== WHAT IS EXPECTED ==
Copy everything from the line containing "Given: Open the sascharupp.de domain link" down to the end of the material below, character for character.

== RECORDS FOR PROCESSING ==
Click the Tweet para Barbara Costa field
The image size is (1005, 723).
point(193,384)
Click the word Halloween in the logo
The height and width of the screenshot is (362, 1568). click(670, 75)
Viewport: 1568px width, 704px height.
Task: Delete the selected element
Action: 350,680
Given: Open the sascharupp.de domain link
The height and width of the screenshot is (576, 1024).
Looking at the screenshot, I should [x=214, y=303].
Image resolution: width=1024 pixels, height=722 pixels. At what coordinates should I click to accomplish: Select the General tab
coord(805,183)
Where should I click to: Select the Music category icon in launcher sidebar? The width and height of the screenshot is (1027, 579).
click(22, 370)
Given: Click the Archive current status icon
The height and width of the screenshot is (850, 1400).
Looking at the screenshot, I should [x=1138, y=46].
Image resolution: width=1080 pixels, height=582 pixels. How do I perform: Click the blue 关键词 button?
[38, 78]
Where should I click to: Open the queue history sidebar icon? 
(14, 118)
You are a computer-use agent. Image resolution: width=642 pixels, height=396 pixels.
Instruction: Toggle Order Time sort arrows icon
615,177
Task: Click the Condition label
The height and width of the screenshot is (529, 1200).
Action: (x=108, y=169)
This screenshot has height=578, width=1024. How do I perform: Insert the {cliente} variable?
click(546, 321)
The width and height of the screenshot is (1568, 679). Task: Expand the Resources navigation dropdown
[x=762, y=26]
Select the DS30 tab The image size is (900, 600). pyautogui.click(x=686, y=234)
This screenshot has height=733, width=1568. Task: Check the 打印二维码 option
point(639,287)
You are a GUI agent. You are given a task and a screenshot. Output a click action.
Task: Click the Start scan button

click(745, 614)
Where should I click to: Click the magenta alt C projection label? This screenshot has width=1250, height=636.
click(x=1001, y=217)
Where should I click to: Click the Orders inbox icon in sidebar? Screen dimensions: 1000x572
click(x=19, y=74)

== FULL SOLUTION ==
Given: Open the sascharupp.de domain link
The height and width of the screenshot is (576, 1024).
Looking at the screenshot, I should [x=214, y=303].
Image resolution: width=1024 pixels, height=722 pixels. At what coordinates should I click to accomplish: Select the General tab
coord(805,183)
Where should I click to: Select the Music category icon in launcher sidebar? The width and height of the screenshot is (1027, 579).
click(22, 370)
Given: Click the Archive current status icon
The height and width of the screenshot is (850, 1400).
Looking at the screenshot, I should [x=1138, y=46].
Image resolution: width=1080 pixels, height=582 pixels. How do I perform: Click the blue 关键词 button?
[38, 78]
Where should I click to: Open the queue history sidebar icon? 
(14, 118)
You are a computer-use agent. Image resolution: width=642 pixels, height=396 pixels.
Instruction: Toggle Order Time sort arrows icon
615,177
Task: Click the Condition label
The height and width of the screenshot is (529, 1200).
Action: (x=108, y=169)
This screenshot has height=578, width=1024. How do I perform: Insert the {cliente} variable?
click(546, 321)
The width and height of the screenshot is (1568, 679). Task: Expand the Resources navigation dropdown
[x=762, y=26]
Select the DS30 tab The image size is (900, 600). pyautogui.click(x=686, y=234)
This screenshot has height=733, width=1568. Task: Check the 打印二维码 option
point(639,287)
You are a GUI agent. You are given a task and a screenshot. Output a click action.
Task: Click the Start scan button

click(745, 614)
Where should I click to: Click the magenta alt C projection label? This screenshot has width=1250, height=636.
click(x=1001, y=217)
Where should I click to: Click the Orders inbox icon in sidebar? Screen dimensions: 1000x572
click(x=19, y=74)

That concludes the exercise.